ROME, Dimanche 18 janvier 2009 (ZENIT.org) – La nouvelle fait la une du portail ligne de l’Eglise catholique en France : le théologien et historien français Olivier Clément est décédé à Paris le 15 janvier 2009 au soir, à l’âge de 87 ans. Il était membre du Conseil d’Eglises chrétiennes en France (CECEF) et ancien membre du Comité mixte catholique-orthodoxe.
Dans un communiqué diffusé le 16 janvier, l’Assemblée des Evêques Orthodoxes de France (AEOF) rend hommage à une « personnalité marquante et attachante de l’Orthodoxie en France, en Europe et de par le monde », souligne le site de la conférence des évêques français.
Agrégé d’histoire, professeur au lycée Louis-le-Grand à Paris, il a enseigné à l’Institut de théologie orthodoxe Saint-Serge et publié une trentaine d’ouvrages de théologie.
Un hommage unanime
Frère Alois, prieur de la communauté de Taizé, sur laquelle Olivier Clément a écrit un livre, a déclaré notamment : « La mort d’Olivier Clément nous touche, nous les frères de Taizé, jusqu’au plus profond de nos coeurs. C’était un ami proche. Par ses paroles lors de ses visites à Taizé, ou par ses livres, non seulement il nous a aidés à aimer l’orthodoxie, mais il a nourri notre foi et notre vie intérieure.

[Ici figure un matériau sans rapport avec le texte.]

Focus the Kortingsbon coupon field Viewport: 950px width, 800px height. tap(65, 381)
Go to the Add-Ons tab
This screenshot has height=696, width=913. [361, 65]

Il était le témoin d’une communion réalisée entre l’Orient et l’Occident ».
Il a ajouté : « Quand il rencontrait frère Roger, ces deux hommes pourtant si différents se comprenaient presque sans paroles, ils avaient la même vision d’un Dieu qui ne juge pas l’être humain mais qui ne peut qu’aimer ».
A Rome, la communauté catholique de Sant’Egidio évoque un autre livre d’Olivier Clément en rappelant que « de sa proximité avec le patriarche oecuménique Athénagoras est né un monument de la littérature spirituelle du XXe siècle, « Les Dialogues avec Athénagoras », qui constitue encore aujourd’hui une source de grande sagesse spirituelle ».

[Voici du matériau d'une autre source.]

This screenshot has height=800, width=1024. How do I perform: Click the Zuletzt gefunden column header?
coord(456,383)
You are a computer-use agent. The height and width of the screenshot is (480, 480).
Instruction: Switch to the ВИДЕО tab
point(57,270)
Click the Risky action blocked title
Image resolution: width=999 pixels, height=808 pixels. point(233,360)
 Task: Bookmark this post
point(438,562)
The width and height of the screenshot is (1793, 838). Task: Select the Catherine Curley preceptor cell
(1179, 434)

Amoureux de la beauté divine
« Olivier Clément était par excellence un être « philocalique », un véritable amoureux de la beauté divine qu’il recherchait et décryptait dans le monde et dans toute personne et qu’il retraduisait par une pensée théologique puissante et abondante, s’exprimant dans une parole poétique pleinement enracinée dans la vie et la tradition de l’Eglise », relève le site dans le communiqué orthodoxe.
Cette « philocalie » et cette poésie ont traversé ses méditations pour le traditionnel Chemin de croix du Vendredi Saint au Colisée à Rome, que Jean-Paul II lui avait confiées.

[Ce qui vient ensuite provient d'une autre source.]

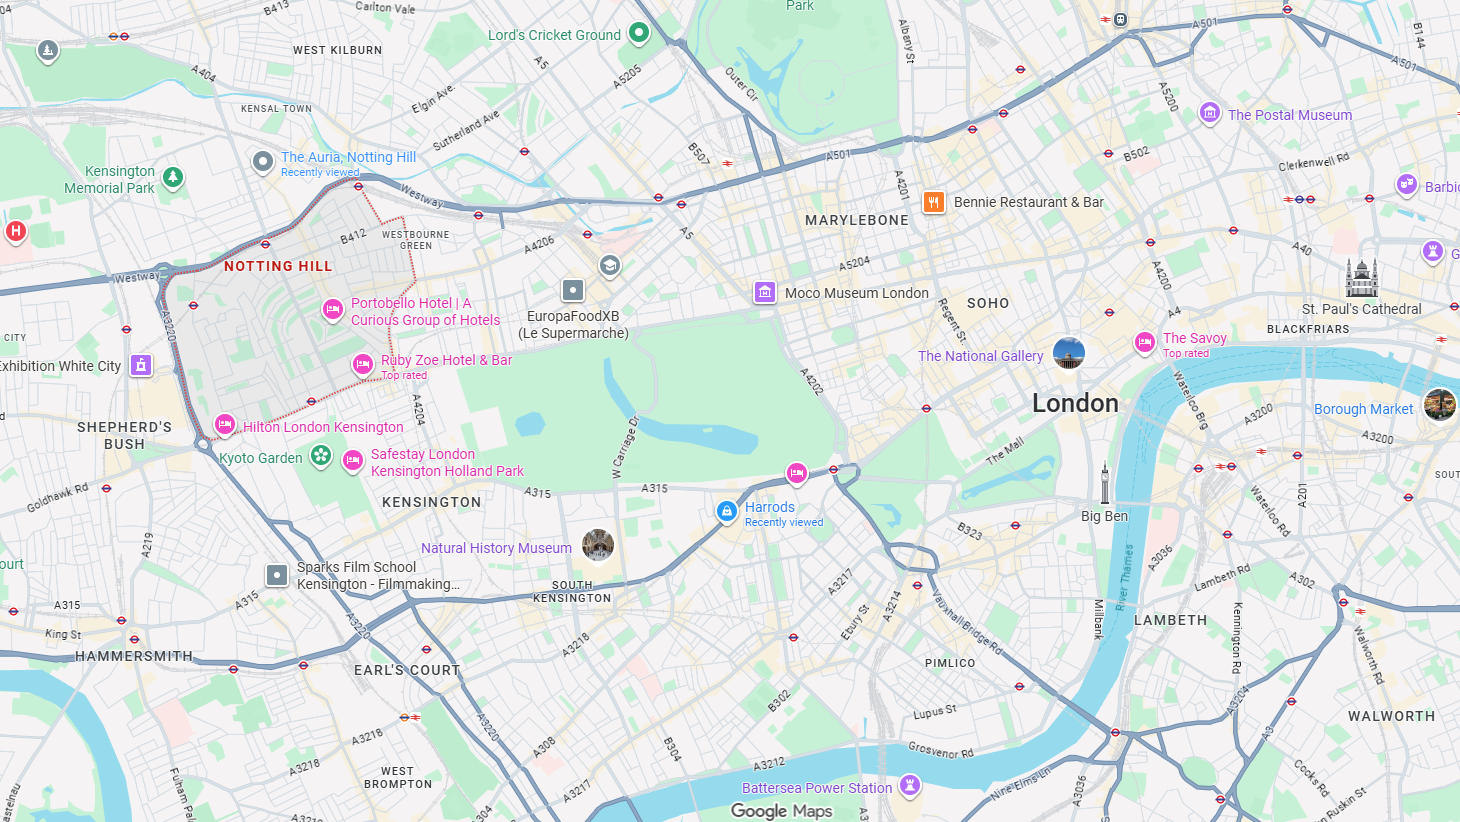
Task: Select the Harrods shopping bag pin
Action: click(727, 511)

Voir en Dieu tout visage d’homme
Ce 10 avril 1998, le théologien orthodoxe avait proposé des méditations sur le « visage » et sur la place donnée aux Saintes Femmes par les Evangiles : elles ont « le rôle majeur », écrivait-il, à part Jean, étant « les seules fidèles, à la fois les plus exposées et les plus aimantes ».
Olivier Clément associait la présence des femmes et le geste de compassion de Véronique, reproduit par les chemins de croix de tradition franciscaine. Il avait choisi cette expression franciscaine pour se « couler dans la sensibilité catholique ». « Pour un orthodoxe, expliquait-il, entrer dans la spiritualité franciscaine de la Via Crucis, c’était tenter d’en souligner la profondeur non seulement humaine mais divino-humaine ».
Il s’arrêtait donc, lors de la VIe station, à ce geste de Véronique « essuyant le visage du Christ d’un voile où il s’imprime et se transmet à nos églises: tant de Saintes Faces où se montre en pleine pâte humaine le visage de Dieu, afin que désormais nous puissions voir en Dieu tout visage d’homme ».
L’ouverture sans limite de l’amour
Dans la méditation sur le visage du Christ, il écrivait: « On disait alors d’un esclave qu’il est « sans visage », et voici que le plus beau des fils des hommes n’est plus que cet esclave torturé qu’on voit d’autant moins qu’on le torture. Ainsi il est identifié à tous les « sans-visages » du monde, ceux qu’on frappe pour les défigurer et voler leur âme, ceux qui n’ont en face d’eux, pendant des heures, que les écrans des ordinateurs, ceux qu’on désire sans aimer et les riches de fausse jeunesse fardée ».
Et à propos du geste de Véronique et du « visage de Dieu », il continuait: « Seule une femme, un être de tendresse et de compassion, d’un geste de mère ou d’amante, a libéré ton visage du masque de sueur, de sang, de crachats. Et voici que la sainte-Face imprimée sur le voile de Véronique ou celui que reçut un roi d’Edesse ou le suaire brûlé du feu de l’Esprit, se multiplie dans nos églises pour nous apprendre à déceler, sous tant de masques, le visage de l’homme, sous tant de masques, le visage de Dieu ».
Pour le théologien, lors de la Passion du Christ, « Dieu descend volontairement dans le mal, dans la mort – un mal, une mort dont il n’est nullement responsable, dont peut-être il n’a même pas l’idée, a dit un théologien contemporain -, pour s’interposer à jamais entre le néant et nous, pour nous faire sentir, nous faire vivre, qu’au fond des choses, il n’y a pas le néant mais l’amour ».
Il continuait: « Dieu se révèle ici non comme une plénitude écrasante, qui juge et qui condamne, mais comme l’ouverture sans limite de l’amour dans le respect sans limite de notre liberté ».
L’amitié et la prière
Enfin, commentant la dimension oecuménique de cette méditation, confiée depuis plusieurs années par le pape à des personnalités spirituelles non-catholiques, il disait: « sur la route du Golgotha, il ne peut plus y avoir de séparation ». Et si les tensions persistent au niveau du dialogue officiel, confiait-il alors à Radio Vatican, avec de « fortes réactions identitaires », il affirmait qu’il y a toujours une place, pour le rapprochement entre les chrétiens, pour « l’amitié » et la « prière ».
Un message actuel, que le départ d’Olivier Clément pour l’autre rive rappelle avec vigueur, au moment où commence la grande Semaine de prière pour l’Unité des chrétiens.